How Crowdfunding Works
In general, here in the United States, crowdfunding has not involved an offer of a share in financial profits or returns, that the fundraiser might expect to generate, otherwise this would refer more to a “equity mode” of crowdfunding which in case could trigger federal securities laws. Regulatory limitations have made private placement exemptions essentially unavailable for crowdfunding transactions. In addition, if someone operates a website to affect the sale and purchase of securities on the account of others would generally be required to register as a broker-dealer. Also, if someone operates a website solely for the purchase of securities of small businesses and startups, they may find that it is impractical due to the limited nature of that individual’s activities to register as broker-dealer and operate under those regulations.
In regards to “regulation crowdfunding”, it allows individuals to invest in securities-based crowdfunding transactions that are subject to certain thresholds. This limits the amount of money that raised, requires disclosures, and establishes a regulatory framework for the intermediaries that facilitate crowdfunding transactions. Securities purchased in a crowdfunding transactions typically cannot be resold for a period of one year. Under “regulation crowdfunding’, offerings must be conducted through a platform operated by a registered broker or a funding portal.
Alternatives to Crowdfunding
Small businesses and startups can alternatively raise capital from sources that could be fairly close substitutes for or compliments crowdfunding transactions. This type if capital raising is typically conducted through unregistered securities offerings, lending from financial institutes or from friends and family. With the alternative of friends and family, small businesses and startups can raise capital which is available earlier in the lifecycle of a small business and before more formal funding options.

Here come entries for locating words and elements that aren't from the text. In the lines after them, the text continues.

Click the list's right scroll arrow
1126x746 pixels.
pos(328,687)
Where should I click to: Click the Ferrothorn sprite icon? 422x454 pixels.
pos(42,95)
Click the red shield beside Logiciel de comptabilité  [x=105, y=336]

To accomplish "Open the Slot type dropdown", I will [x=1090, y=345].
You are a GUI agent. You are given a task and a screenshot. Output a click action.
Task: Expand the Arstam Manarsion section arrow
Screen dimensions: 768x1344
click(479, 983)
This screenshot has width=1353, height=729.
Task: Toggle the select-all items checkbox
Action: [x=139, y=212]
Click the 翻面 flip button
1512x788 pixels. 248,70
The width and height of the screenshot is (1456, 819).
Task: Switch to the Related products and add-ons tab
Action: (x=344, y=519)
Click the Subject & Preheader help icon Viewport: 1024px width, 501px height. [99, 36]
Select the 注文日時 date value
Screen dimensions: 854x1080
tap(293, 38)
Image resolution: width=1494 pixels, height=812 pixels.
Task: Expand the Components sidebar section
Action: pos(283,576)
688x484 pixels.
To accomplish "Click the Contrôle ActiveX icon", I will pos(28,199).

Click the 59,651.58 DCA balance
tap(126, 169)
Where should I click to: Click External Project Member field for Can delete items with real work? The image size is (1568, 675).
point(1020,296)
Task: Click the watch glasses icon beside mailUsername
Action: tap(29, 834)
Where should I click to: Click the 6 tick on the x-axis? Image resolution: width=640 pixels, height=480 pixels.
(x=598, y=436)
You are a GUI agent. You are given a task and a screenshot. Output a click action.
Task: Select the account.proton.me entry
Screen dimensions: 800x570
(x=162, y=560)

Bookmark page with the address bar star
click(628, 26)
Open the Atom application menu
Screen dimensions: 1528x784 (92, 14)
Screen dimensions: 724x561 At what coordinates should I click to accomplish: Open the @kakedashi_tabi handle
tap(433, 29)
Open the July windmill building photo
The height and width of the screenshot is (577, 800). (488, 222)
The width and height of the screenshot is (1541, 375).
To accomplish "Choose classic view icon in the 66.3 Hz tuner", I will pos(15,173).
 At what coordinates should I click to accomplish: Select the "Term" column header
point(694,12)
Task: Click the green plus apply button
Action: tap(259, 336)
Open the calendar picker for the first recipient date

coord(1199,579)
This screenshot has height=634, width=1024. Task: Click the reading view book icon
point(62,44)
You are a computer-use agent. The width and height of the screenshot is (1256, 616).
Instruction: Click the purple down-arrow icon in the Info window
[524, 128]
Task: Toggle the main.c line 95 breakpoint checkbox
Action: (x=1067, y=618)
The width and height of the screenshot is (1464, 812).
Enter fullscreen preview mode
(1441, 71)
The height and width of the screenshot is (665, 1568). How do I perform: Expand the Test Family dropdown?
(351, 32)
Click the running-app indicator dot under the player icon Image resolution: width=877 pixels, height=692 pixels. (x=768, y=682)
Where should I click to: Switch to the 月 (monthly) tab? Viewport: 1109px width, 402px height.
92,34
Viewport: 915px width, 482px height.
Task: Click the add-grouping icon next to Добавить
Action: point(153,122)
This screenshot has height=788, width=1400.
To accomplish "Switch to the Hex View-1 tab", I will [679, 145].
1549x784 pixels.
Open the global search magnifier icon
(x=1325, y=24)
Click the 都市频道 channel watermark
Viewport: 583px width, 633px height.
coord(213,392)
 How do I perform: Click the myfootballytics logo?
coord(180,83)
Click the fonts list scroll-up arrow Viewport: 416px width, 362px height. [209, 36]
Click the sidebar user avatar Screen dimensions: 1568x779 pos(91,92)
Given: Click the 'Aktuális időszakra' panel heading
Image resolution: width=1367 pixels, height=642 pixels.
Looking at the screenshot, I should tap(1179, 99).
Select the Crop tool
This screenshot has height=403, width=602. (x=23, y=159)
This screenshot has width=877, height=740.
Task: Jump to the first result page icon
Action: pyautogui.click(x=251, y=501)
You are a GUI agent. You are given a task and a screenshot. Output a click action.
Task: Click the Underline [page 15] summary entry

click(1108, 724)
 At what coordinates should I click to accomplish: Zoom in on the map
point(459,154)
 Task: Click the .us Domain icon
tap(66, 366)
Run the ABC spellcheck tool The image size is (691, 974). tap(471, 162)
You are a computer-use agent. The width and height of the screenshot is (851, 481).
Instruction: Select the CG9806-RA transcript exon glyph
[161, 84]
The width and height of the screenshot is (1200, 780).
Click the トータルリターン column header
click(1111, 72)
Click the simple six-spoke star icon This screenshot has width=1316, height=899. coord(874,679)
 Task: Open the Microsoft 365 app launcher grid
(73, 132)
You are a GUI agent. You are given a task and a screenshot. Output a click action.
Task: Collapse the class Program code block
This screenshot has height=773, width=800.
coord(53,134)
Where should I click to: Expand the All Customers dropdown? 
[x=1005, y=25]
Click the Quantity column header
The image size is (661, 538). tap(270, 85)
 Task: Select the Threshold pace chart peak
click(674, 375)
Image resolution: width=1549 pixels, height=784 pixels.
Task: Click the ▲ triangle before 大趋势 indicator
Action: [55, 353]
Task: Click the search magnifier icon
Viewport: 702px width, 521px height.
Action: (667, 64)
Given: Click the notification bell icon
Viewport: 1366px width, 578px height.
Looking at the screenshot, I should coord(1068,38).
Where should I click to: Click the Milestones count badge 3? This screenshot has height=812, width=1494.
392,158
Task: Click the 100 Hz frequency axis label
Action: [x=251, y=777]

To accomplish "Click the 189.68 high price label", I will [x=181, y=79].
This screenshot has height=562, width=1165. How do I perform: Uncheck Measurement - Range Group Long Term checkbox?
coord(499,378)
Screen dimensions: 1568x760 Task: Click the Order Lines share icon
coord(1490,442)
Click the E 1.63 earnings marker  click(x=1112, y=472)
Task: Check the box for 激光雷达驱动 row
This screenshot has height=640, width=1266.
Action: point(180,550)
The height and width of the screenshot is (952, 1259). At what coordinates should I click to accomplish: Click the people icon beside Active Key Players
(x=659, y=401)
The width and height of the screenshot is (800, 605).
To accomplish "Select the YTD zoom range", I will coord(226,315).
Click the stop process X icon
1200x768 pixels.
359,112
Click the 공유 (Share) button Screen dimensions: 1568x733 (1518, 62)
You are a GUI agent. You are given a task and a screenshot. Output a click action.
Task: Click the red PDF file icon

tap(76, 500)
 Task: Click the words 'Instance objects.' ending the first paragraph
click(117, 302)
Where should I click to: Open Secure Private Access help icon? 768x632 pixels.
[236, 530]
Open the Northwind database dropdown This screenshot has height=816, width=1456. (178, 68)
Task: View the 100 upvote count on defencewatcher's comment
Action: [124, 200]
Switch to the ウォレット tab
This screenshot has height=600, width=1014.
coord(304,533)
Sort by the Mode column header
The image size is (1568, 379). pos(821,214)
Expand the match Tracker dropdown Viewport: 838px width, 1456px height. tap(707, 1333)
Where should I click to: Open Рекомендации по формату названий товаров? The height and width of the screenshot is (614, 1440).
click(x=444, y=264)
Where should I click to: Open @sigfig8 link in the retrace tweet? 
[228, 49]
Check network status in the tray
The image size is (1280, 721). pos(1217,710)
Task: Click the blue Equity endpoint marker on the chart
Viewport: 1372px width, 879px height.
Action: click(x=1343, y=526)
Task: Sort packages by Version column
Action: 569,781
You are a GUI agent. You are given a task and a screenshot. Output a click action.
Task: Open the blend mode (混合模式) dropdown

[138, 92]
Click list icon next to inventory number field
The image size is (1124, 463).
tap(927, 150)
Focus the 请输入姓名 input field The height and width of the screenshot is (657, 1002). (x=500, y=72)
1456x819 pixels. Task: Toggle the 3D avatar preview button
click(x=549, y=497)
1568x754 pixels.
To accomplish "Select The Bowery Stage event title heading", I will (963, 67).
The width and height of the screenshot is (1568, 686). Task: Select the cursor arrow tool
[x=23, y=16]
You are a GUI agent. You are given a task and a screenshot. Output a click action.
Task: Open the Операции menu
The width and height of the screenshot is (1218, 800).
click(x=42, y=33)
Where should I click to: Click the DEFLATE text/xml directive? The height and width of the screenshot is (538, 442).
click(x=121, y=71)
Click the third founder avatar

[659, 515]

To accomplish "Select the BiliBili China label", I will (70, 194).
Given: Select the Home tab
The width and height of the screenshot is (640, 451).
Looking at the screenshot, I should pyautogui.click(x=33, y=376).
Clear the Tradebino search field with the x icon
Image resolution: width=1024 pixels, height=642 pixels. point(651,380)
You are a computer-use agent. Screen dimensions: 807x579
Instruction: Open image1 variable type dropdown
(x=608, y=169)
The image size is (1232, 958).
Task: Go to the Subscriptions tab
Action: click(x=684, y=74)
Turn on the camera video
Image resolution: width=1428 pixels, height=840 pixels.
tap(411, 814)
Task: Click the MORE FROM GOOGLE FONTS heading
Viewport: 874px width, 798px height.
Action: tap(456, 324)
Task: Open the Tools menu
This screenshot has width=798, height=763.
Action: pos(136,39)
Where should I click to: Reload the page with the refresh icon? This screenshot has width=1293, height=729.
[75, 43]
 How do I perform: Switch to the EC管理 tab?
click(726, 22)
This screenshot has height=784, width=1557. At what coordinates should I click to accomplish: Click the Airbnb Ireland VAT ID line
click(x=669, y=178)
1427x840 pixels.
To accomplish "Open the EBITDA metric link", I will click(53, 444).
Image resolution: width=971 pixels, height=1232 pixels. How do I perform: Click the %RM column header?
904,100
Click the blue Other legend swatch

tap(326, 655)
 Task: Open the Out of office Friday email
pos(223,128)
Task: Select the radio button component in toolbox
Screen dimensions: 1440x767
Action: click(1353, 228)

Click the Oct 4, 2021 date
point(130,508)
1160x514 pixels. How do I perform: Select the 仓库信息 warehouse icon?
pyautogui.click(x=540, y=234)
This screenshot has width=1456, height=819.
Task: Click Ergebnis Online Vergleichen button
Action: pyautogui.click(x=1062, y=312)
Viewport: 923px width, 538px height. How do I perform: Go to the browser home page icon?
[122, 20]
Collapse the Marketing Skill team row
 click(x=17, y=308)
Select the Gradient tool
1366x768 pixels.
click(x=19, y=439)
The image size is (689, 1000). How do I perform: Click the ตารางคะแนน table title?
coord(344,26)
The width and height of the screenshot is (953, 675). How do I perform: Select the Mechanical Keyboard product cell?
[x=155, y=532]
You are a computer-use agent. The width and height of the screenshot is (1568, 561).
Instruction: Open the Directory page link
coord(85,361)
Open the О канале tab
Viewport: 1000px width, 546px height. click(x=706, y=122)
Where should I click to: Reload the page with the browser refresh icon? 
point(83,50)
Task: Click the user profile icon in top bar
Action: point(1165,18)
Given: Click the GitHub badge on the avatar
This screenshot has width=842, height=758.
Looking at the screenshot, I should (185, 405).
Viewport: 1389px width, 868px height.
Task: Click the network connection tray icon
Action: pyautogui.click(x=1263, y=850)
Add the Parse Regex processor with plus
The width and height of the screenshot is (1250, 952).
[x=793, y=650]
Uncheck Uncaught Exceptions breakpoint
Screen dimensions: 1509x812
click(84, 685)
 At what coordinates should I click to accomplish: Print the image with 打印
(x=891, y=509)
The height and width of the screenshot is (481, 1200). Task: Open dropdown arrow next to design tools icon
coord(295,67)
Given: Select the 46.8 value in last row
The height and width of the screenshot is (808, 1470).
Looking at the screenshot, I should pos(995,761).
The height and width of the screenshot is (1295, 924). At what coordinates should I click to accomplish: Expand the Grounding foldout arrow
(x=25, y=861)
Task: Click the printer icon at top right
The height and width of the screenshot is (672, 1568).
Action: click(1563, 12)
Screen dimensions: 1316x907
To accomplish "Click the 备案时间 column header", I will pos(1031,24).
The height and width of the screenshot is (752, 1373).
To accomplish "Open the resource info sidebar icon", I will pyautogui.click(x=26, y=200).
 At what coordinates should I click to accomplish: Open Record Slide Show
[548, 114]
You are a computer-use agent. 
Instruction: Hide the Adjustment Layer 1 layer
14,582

Small businesses and startups might also seek loans from financial institutions, although the rate of banks lending to small business has fallen over the last ten years. Another source of financial is peer-to-peer lending. There are also various loan guarantee programs through the Small Business Administration (SBA), which can make credit more accessible. At the other end of the spectrum are angel investors and venture capitalists from which small businesses and start-ups might seek funding.
Crowdfunding Good or Bad
Technology and innovation have driven the growth of alternative models of small business and startup fund raising. Studies have shown that online lenders have doubled every year and several models have emerged. Crowdfunding in the US is an array of lending, donation, reward, royalty, equity and hybrid-based. Regardless, small business and startups still have a very high rate of failure. The JOBS Act was designed to help drive the formation of online capital. Unfortunately, so far, many say the results have been disappointing.